(RECORDS SUPPLIED begins)
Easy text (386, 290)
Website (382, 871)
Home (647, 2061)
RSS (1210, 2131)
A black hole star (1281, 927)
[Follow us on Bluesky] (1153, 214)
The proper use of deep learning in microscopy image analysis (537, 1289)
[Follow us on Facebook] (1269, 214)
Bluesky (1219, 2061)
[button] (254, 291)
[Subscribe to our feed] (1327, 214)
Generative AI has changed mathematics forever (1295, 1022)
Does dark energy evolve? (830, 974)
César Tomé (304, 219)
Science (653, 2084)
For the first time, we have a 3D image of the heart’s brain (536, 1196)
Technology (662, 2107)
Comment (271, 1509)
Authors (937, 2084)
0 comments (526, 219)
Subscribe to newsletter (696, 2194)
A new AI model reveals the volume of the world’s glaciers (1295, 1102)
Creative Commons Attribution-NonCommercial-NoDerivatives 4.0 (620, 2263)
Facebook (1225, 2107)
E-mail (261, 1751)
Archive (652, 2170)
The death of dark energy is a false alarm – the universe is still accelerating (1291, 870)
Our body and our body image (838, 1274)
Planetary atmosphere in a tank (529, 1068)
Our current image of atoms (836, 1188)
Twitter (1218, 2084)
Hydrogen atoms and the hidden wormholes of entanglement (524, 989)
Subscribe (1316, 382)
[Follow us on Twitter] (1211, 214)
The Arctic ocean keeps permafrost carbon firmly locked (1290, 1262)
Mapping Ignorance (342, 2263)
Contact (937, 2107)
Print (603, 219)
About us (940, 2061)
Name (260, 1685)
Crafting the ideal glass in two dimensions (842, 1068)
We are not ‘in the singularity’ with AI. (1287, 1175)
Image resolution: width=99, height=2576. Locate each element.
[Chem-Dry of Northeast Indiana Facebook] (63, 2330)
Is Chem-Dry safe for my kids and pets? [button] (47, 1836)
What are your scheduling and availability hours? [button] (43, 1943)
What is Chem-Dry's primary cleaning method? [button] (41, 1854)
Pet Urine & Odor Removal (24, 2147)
(RECORDS SUPPLIED ends)
WORK TO COMPLETE: None of the records may be left out; each is to be restated exactly.

RESPONSE BOX:
Easy text (386, 290)
Website (382, 871)
Home (647, 2061)
RSS (1210, 2131)
A black hole star (1281, 927)
[Follow us on Bluesky] (1153, 214)
The proper use of deep learning in microscopy image analysis (537, 1289)
[Follow us on Facebook] (1269, 214)
Bluesky (1219, 2061)
[button] (254, 291)
[Subscribe to our feed] (1327, 214)
Generative AI has changed mathematics forever (1295, 1022)
Does dark energy evolve? (830, 974)
César Tomé (304, 219)
Science (653, 2084)
For the first time, we have a 3D image of the heart’s brain (536, 1196)
Technology (662, 2107)
Comment (271, 1509)
Authors (937, 2084)
0 comments (526, 219)
Subscribe to newsletter (696, 2194)
A new AI model reveals the volume of the world’s glaciers (1295, 1102)
Creative Commons Attribution-NonCommercial-NoDerivatives 4.0 (620, 2263)
Facebook (1225, 2107)
E-mail (261, 1751)
Archive (652, 2170)
The death of dark energy is a false alarm – the universe is still accelerating (1291, 870)
Our body and our body image (838, 1274)
Planetary atmosphere in a tank (529, 1068)
Our current image of atoms (836, 1188)
Twitter (1218, 2084)
Hydrogen atoms and the hidden wormholes of entanglement (524, 989)
Subscribe (1316, 382)
[Follow us on Twitter] (1211, 214)
The Arctic ocean keeps permafrost carbon firmly locked (1290, 1262)
Mapping Ignorance (342, 2263)
Contact (937, 2107)
Print (603, 219)
About us (940, 2061)
Name (260, 1685)
Crafting the ideal glass in two dimensions (842, 1068)
We are not ‘in the singularity’ with AI. (1287, 1175)
Image resolution: width=99, height=2576. Locate each element.
[Chem-Dry of Northeast Indiana Facebook] (63, 2330)
Is Chem-Dry safe for my kids and pets? [button] (47, 1836)
What are your scheduling and availability hours? [button] (43, 1943)
What is Chem-Dry's primary cleaning method? [button] (41, 1854)
Pet Urine & Odor Removal (24, 2147)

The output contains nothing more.